_LISTED RECORDS_
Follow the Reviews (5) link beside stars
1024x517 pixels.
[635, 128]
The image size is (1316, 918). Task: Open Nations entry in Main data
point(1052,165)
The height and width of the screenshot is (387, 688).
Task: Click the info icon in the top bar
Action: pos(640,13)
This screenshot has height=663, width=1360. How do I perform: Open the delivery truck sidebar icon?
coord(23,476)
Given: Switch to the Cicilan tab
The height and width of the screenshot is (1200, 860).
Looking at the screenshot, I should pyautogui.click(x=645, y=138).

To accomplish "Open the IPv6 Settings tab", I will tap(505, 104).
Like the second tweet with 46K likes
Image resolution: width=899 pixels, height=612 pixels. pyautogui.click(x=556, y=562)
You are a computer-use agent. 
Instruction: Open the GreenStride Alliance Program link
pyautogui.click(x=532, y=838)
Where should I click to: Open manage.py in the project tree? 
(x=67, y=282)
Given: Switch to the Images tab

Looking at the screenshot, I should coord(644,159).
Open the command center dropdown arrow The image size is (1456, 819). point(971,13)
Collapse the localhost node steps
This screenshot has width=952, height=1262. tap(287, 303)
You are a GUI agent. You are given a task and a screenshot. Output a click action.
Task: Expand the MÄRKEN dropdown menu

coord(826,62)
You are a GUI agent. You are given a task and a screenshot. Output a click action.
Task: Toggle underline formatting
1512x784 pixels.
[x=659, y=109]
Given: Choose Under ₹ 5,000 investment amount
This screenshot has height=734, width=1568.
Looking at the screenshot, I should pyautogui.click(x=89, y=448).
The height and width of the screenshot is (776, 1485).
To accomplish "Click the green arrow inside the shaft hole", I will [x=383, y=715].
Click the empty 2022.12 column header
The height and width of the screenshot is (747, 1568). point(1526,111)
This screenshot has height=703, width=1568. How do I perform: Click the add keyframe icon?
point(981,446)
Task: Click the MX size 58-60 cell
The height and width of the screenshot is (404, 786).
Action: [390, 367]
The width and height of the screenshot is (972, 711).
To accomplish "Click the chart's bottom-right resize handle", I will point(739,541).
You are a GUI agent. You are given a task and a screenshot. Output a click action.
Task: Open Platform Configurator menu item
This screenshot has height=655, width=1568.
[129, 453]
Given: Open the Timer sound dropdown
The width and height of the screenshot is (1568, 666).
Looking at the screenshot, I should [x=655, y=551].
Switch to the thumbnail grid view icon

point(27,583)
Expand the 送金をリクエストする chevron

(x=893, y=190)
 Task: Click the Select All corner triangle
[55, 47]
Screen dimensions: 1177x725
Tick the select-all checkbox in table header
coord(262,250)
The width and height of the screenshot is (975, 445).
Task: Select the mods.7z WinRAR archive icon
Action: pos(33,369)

_SET PROBLEM_
Retype everything from the beginning of the material down to and including the line that contains "Action: pos(640,13)", keeping each line unchanged.

_SOLVED PROBLEM_
Follow the Reviews (5) link beside stars
1024x517 pixels.
[635, 128]
The image size is (1316, 918). Task: Open Nations entry in Main data
point(1052,165)
The height and width of the screenshot is (387, 688).
Task: Click the info icon in the top bar
Action: pos(640,13)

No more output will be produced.